Salitre en las paredes: un problema de humedad que puede solucionarse
Cuando las paredes comienzan a mostrar manchas de salitre debemos reconocer que tenemos un problema de humedad en nuestro hogar. Normalmente, estos rastros se hacen más notorios en los muros exteriores y, particularmente, en los de ladrillos. Estos consejos útiles te ayudarán para saber cómo enfrentar la situación.
Si bien, popularmente lo llamamos “salitre” este proceso lleva el nombre de eflorescencias y se produce cuando el agua se evapora y quedan en la superficie los cristales de las sales que contienen. Así nacen estos rastros de color blanquecino en nuestras paredes.
Lo primero que debes tener en cuenta es que no se trata solo de un problema estético, ya que estas sales pueden afectar las superficies y materiales de las paredes hasta corroerlos por completo.
Principales causas de las manchas de salitre
El clima es algo que definitivamente no podemos controlar y este puede ser el responsable que aparezca este tipo de problemas, sin embargo, si la zona en la que vives no ha sufrido de una época de lluvias y humedad, inevitablemente deberás buscar en otro lugar las causas.
La humedad por capilaridad, es decir, la que surge del propio terreno es, por lo general, la responsable de este inconveniente si las construcciones no han tenido un adecuado aislamiento y se han utilizado materiales porosos como el hormigón o la piedra natural.

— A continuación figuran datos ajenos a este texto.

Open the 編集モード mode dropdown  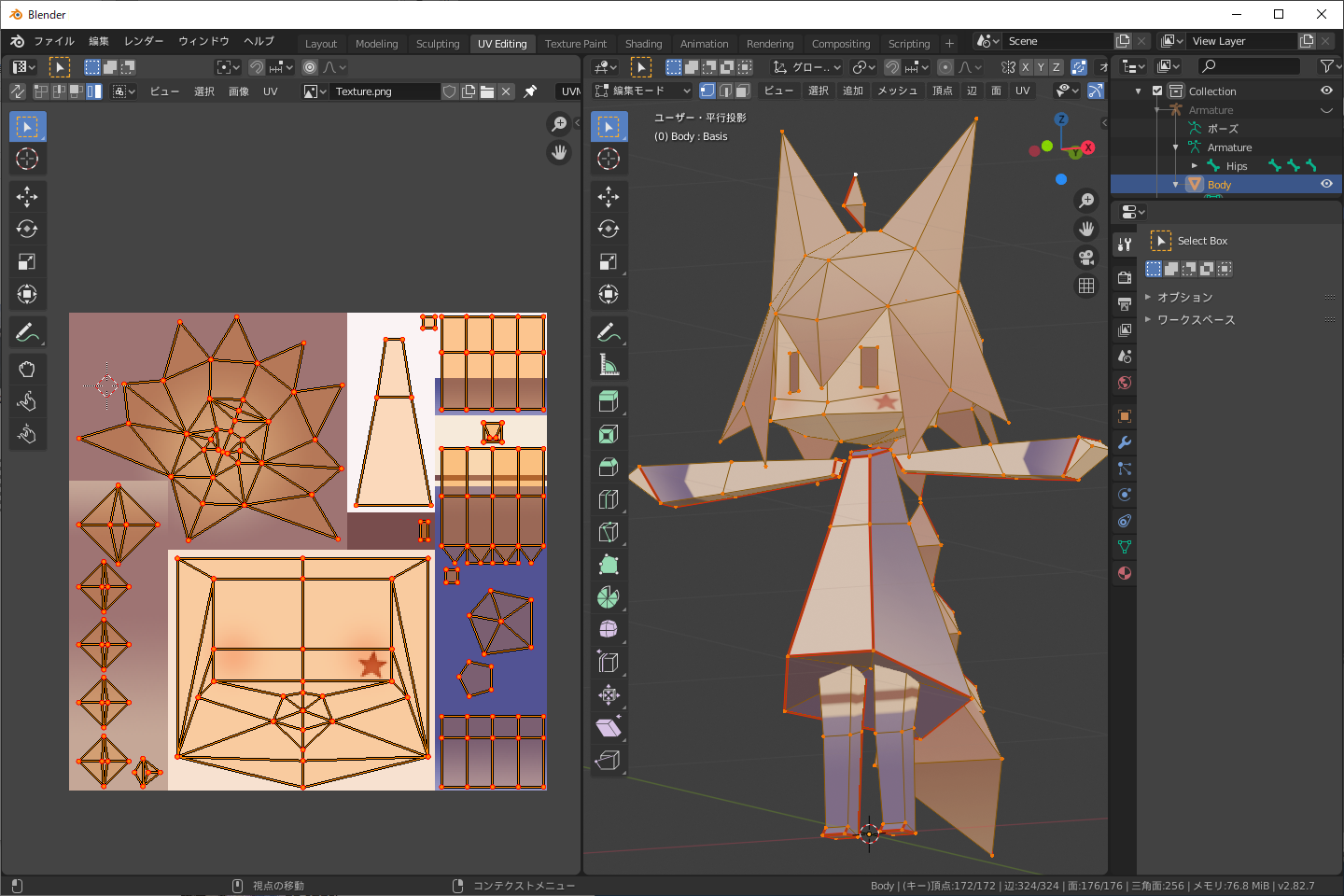click(x=642, y=91)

Cómo prevenir las eflorescencias
Si todavía estas en la etapa de construcción de tu hogar debes saber que la humedad puede ser un problema a futuro que te traerá grandes dolores de cabeza, por eso lo mejor es no ahorrar a la hora de elegir los materiales de aislamiento. Será una inversión a futuro.
Para limpiar las manchas y eliminarlas por completo, primero debemos esperar a que se sequen. El momento más adecuado para hacer esta tarea será la época de calor ya que es primordial que la humedad no se mantenga durante mucho tiempo y se vuelva a producir la cristalización.
Las manchas desaparecen simplemente con agua a presión y un cepillo de cerdas. En caso de que encuentres una zona rebelde puedes utilizar ácido clorhídrico.